**PROBLEM DESCRIPTION**
Pictures must be left out. Retype exactly the lines from the one containing "You are a computer-use agent." through the last line of the records below.

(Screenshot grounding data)
........
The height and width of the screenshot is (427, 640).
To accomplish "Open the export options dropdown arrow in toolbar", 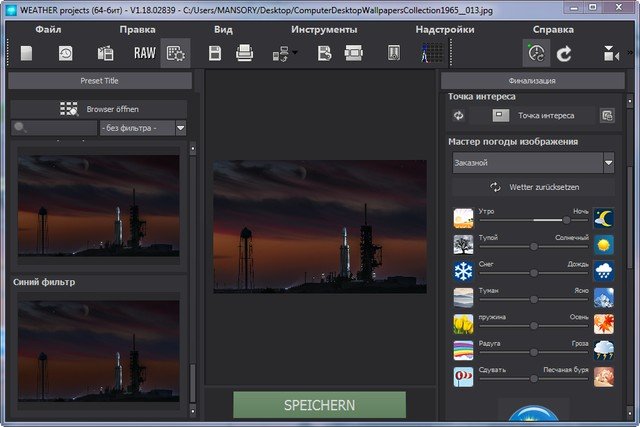I will (x=295, y=53).
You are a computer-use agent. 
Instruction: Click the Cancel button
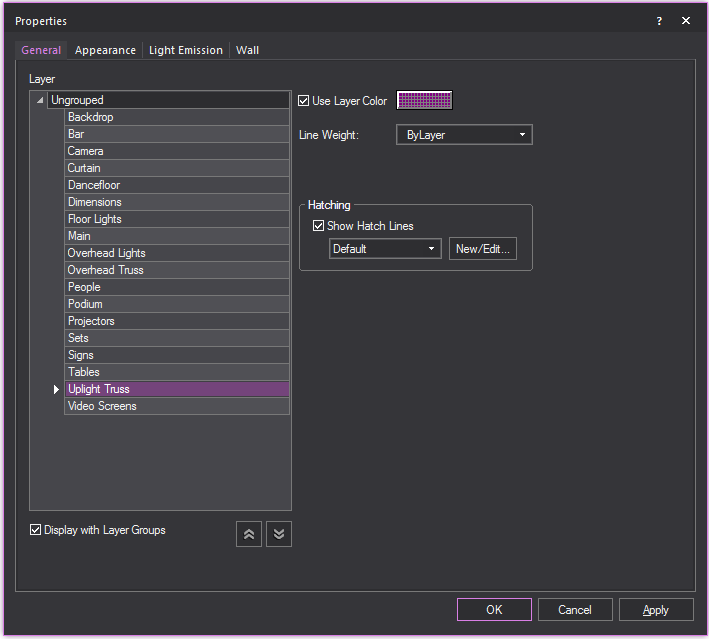(575, 609)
........
**TASK OUTPUT**
You are a computer-use agent. 
Instruction: Click the Cancel button
(575, 609)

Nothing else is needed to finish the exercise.